We wanted to create conditions similar to those that take place in real sewage treatment plants, where the concentration of treated wastewater fluctuates.  Hence the variability of the inflow concentration (±10%), but within a reasonable range 6.74 to 8.24, mg P/L. And this is supposed to be the purpose of VF biofilters with FASSTT LWA filling, to remove phosphorus from wastewater previously subjected to biological treatment in a settling tank and a trickling filter.

Dear Reviewer 3 thank you again for Your comments

Round 2

Reviewer 3 Report (New Reviewer)

Accept

This manuscript is a resubmission of an earlier submission. The following is a list of the peer review reports and author responses from that submission.

Round 1

Reviewer 1 Report

The work deals with a current topic with realistic results.

To be specified in a legend for figures 3, 4 and 5 which represent the red, green, blue lines (represented on the graphs).

Author Response

Dear Reviewer 1,

Thank You very much for Your comments.

These are our answers:

To be specified in a legend for figures 3, 4 and 5 which represent the red, green, blue lines (represented on the graphs).

They have been added in the legend, meaning the red, green, and blue lines in Figures 3, 4, and 5.

Dear Reviewer 1

Thank You very much for Your comments.

Reviewer 2 Report

The paper reports the results of a study where a mixture of gravel and aggregates coming from fly ashes is used as a filter medium for the phosphorous removal from wastewater which already received a biological treatment. The paper is in line with the aims and scope of the journal but I found it of limited interest for the journal’s readers. Here a list of the main weaknesses of the paper:

The tested apparatus is not a constructed wetland because plants/vegetation are not present.

The introduction is definitely too long and does not focus on the crucial point of the paper, that is, are the tested hydraulic loading rates (around 5 mm/d) realistic for this kind of systems? Being in mind that these systems are filters and not wetlands. Given this HLR, how wide should be the surface of the filter for each equivalent inhabitant?

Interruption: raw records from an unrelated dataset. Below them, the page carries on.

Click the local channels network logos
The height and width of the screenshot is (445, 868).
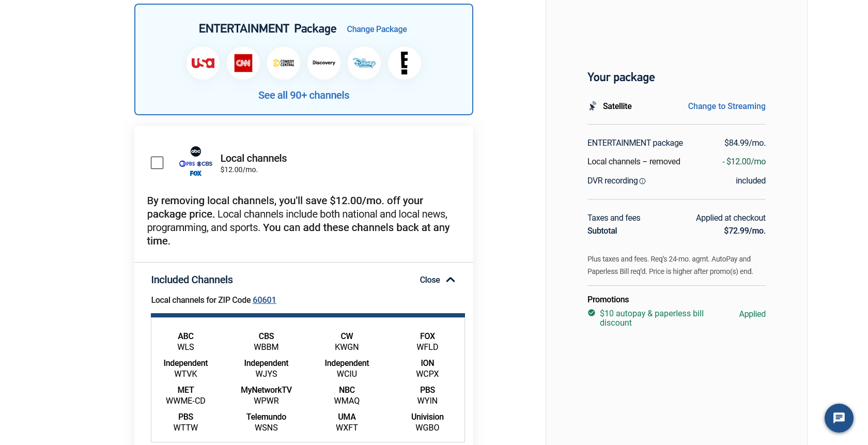pos(196,162)
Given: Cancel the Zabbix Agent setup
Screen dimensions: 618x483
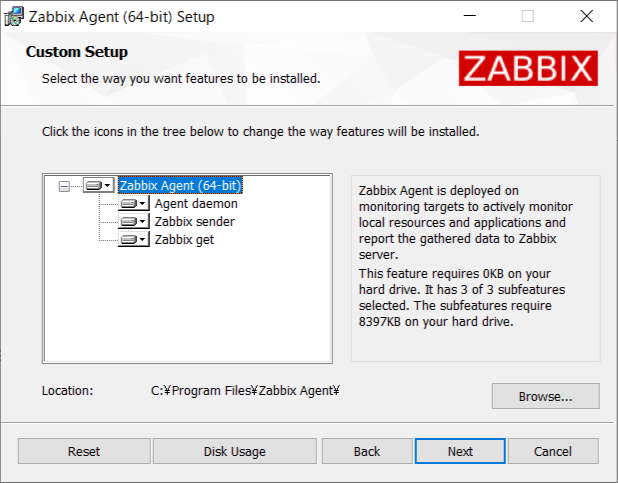Looking at the screenshot, I should 553,451.
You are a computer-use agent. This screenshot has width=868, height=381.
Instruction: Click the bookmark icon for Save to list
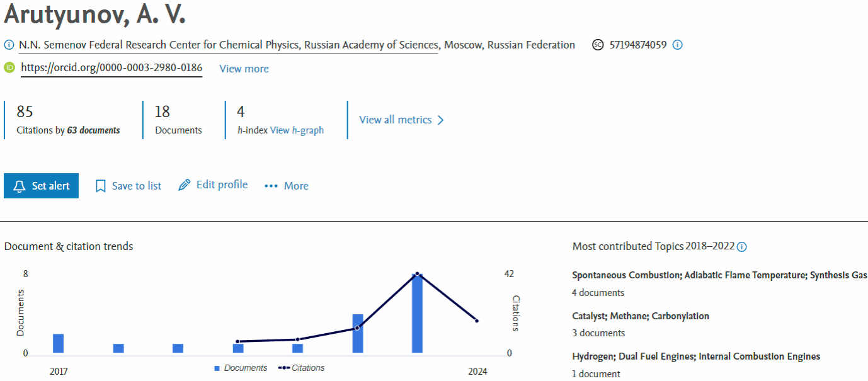click(100, 186)
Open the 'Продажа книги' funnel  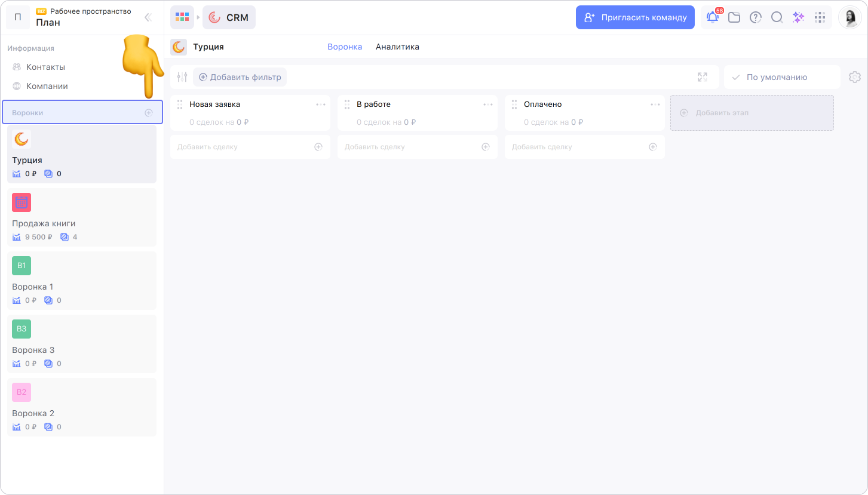pyautogui.click(x=82, y=217)
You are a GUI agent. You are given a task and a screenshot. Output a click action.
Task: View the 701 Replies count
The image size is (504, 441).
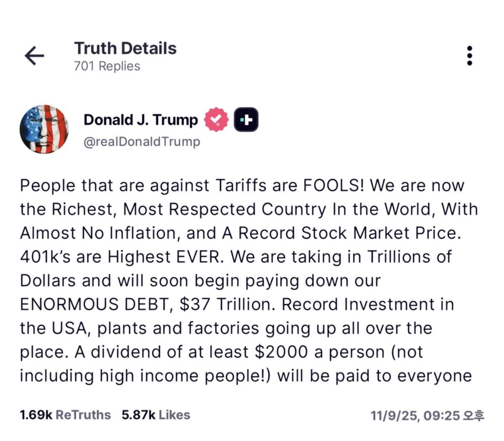[x=107, y=66]
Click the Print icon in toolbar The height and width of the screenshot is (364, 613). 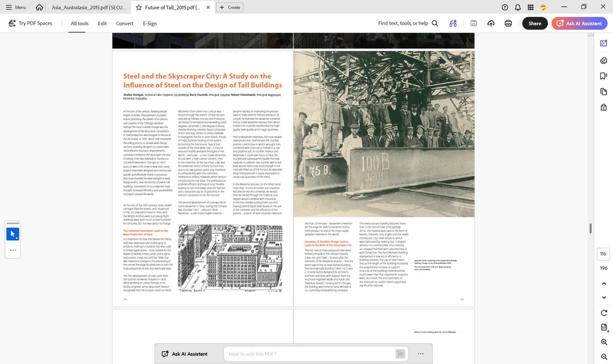click(x=508, y=23)
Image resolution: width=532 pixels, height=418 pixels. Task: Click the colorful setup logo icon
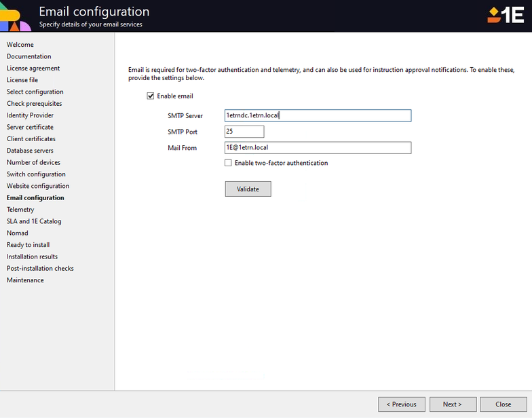pyautogui.click(x=15, y=18)
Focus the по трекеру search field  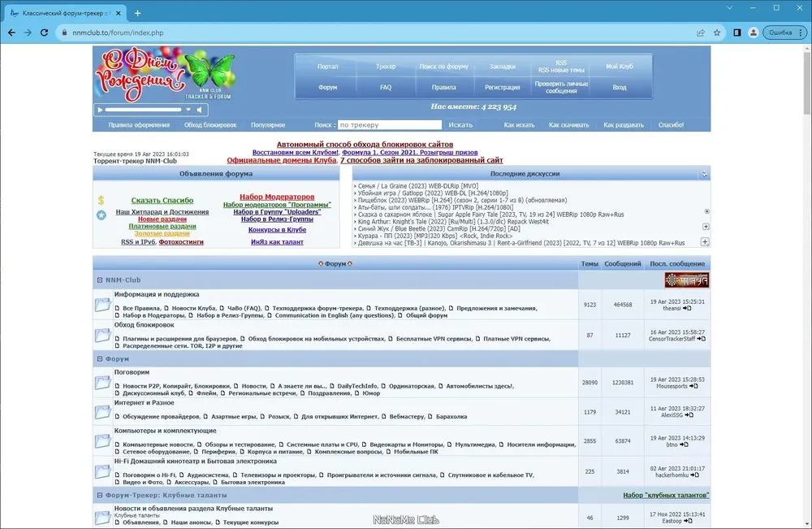coord(389,125)
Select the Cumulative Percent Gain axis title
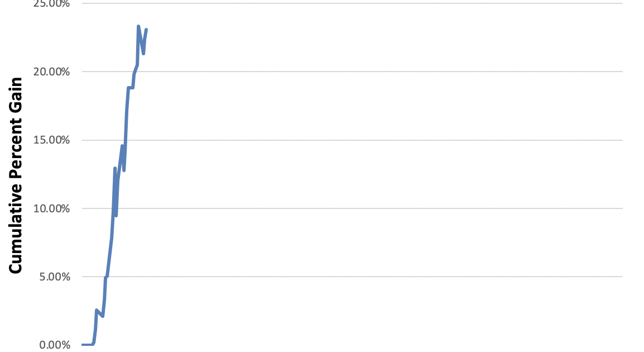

Most of the references dates back to before 2015 and the results are mainly discussed with reference to a previous study by the same authors (ref. n. 29 in Polish). For what concerns the other studies used to support the discussion, it is not clear if the conditions used to carry out those studies are similar to those of this study.

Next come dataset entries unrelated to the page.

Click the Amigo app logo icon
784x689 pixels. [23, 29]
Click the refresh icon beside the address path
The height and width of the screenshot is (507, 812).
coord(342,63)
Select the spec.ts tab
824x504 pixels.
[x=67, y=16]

The authors mentioned (line 136) a possible role of Zn in P removal, Zn was added to the synthetic wastewater but, actually, its effect was not elucidated. How where the concentrations of P, Zn and NH4 chosen? Why COD was not present?

Aggregates were obtained from fly ashes which were characterized in 2009, is that possible?

Has the contact between such aggregates and the eluting wastewater an effect on the quality of the treated wastewater? (I mean: can those aggregate release some metals?) 

Considering the activities carried out in this study (one measure of temperature, P and pH once a week, no advanced elaboration of the data), the number of authors seems quite high.

Author Response

Dear Reviewer 2,

Thank You very much for Your comments.

These are our answers:

1. The tested apparatus is not a constructed wetland because plants/vegetation are not present.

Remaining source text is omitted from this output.